En ese momento, se creía que el Sistema Integral de Justicia Reparación y no Repetición (conformado por esta Comisión, por la JEP y la Comisión de Búsqueda de Desaparecidos), estaría en pleno funcionamiento y que sería reconocido por la sociedad colombiana como un instrumento de cierre definitivo del conflicto.

Pero no fue así. El proyecto de paz perdió el plebiscito y el modo en que se dio su refrendación definitiva erosionó gravemente su legitimidad. Tan fue así que el candidato de la oposición ganó la campaña a la presidencia y se llegó al punto de poner en cuestión el cumplimiento de lo pactado.

Adicionalmente, los terceros salieron de la JEP y el nombramiento de sus magistrados y de los Comisionados de la Verdad causó polémica entre sectores conservadores de la sociedad. Le escuché decir a Eduardo Pizarro que una pieza central de la Comisión era la figura del Padre de Roux. Que él lo veía como un Desmond Tutu colombiano, que sería capaz de generar unidad en torno a su figura.

Ojalá fuera así. Valoro y respeto enormemente el aporte y la audacia del padre de Roux en el camino de la construcción de paz de Colombia, pero sería miope ignorar que su figura es vista con recelo por varios actores que tienen mucho que aportar para comprender mejor el conflicto.

Por ello, si la Comisión quiere ser exitosa, requiere ganar legitimidad y construir puentes de entendimiento con sectores de la sociedad que hoy la identifican como el vehículo de una verdad sesgada en su contra. Y eso no se logra diciéndole a sus contradictores que, si no participan, tendrán el juicio de la historia.

No es suficiente con hacer llamados generales. Para que la Comisión logre producir un relato que no reproduzca el narrado en expedientes judiciales, tiene la obligación de convocar a los incrédulos. Y cabe preguntarse: ¿el camino que se ha elegido hasta ahora logra ese propósito?

El segundo desafío tiene que ver con valorar en su justa medida el absoluto categórico de producir un relato que satisfaga a las víctimas.

El objetivo es noble, pero está lleno de inconvenientes, varios de los cuales se reflejan en la pregunta sobre quiénes son esas víctimas y quién es el que las escoge.

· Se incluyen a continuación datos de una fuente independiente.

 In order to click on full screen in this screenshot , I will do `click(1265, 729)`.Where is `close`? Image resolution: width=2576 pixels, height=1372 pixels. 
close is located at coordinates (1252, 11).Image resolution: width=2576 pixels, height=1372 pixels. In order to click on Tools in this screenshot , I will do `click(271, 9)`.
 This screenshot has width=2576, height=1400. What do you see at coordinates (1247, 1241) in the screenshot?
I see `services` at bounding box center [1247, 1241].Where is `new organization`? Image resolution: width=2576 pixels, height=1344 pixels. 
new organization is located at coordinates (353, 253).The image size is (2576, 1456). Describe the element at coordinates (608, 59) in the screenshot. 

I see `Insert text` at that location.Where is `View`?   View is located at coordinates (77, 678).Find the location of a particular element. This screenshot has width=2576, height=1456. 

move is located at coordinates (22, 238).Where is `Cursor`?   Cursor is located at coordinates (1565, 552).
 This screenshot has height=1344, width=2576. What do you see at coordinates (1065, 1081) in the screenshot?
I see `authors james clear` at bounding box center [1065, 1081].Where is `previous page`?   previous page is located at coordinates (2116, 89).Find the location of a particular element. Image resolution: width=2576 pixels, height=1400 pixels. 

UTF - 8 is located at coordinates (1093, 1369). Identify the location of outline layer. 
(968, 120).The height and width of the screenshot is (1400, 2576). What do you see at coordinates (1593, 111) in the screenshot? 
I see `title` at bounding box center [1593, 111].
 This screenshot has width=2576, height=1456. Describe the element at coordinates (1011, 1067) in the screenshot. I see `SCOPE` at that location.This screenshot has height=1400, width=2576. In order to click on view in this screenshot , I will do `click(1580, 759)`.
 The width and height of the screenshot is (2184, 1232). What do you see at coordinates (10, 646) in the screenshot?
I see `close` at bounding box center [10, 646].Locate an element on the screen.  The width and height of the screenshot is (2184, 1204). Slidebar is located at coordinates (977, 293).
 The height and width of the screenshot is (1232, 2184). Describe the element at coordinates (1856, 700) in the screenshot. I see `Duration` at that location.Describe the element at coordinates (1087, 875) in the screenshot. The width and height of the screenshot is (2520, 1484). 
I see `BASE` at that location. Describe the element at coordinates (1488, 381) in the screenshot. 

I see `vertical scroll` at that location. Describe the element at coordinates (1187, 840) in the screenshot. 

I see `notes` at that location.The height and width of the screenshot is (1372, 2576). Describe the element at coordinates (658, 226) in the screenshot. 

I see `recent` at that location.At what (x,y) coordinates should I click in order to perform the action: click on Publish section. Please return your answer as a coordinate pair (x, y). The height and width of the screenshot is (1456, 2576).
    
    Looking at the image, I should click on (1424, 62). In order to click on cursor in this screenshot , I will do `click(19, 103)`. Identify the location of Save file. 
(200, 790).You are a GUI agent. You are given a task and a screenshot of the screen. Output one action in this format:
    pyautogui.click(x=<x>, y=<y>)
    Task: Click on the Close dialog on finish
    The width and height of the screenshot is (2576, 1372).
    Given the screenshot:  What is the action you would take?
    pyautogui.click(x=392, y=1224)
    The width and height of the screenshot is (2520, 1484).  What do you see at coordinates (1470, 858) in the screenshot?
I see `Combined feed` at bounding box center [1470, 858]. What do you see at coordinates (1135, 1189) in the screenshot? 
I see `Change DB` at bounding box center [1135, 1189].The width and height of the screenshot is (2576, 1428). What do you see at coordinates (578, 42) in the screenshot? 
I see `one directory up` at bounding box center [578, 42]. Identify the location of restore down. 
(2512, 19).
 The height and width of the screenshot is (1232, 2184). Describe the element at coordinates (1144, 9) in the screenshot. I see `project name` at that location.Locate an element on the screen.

Porque pretender desligar las posturas políticas de la representación de las víctimas es negar la realidad más básica.

¿Estarán, por ejemplo, algunas víctimas del Estado y del paramilitarismo dispuestas a reconocer como propia una interpretación de la Verdad que matice la tesis de que en Colombia hay violencia sistemática contra los opositores, y que esa violencia está orientada por individuos poderosos que, en contubernio, planean estrategias para erosionar la agencia de los sectores populares?

¿Estarán las víctimas de los grupos guerrilleros dispuestas a acoger la idea de que su victimización fue el resultado de una guerra irregular con contenidos también políticos, y que ellas mismas eran corresponsables de las lógicas de violencia que expresó en contra suyo?

Porque, en cierto modo, la tarea de la Comisión consiste en “retar” las versiones que todos tenemos sobre el conflicto, y eso incluye las versiones del Estado, de los actores armados y de las propias víctimas. Si la Comisión opta por alguno de esos relatos por encima del otro perderá la posibilidad de comprender las lógicas del conflicto como el resultado de un largo y complejo proceso social, económico y político, y dará paso a respuestas sobre los culpables y su responsabilidad. Pero eso es la tarea de los jueces.

La Colombia de la reconciliación necesita un relato lleno de matices y abierto a las diferencias. Un relato en que el reconocimiento ensanche la comprensión y no repita la historia que ya creemos saber. Y para ello necesitamos que la Comisión inspire confianza y muestre su ponderación. La mejor de las suertes en ese propósito.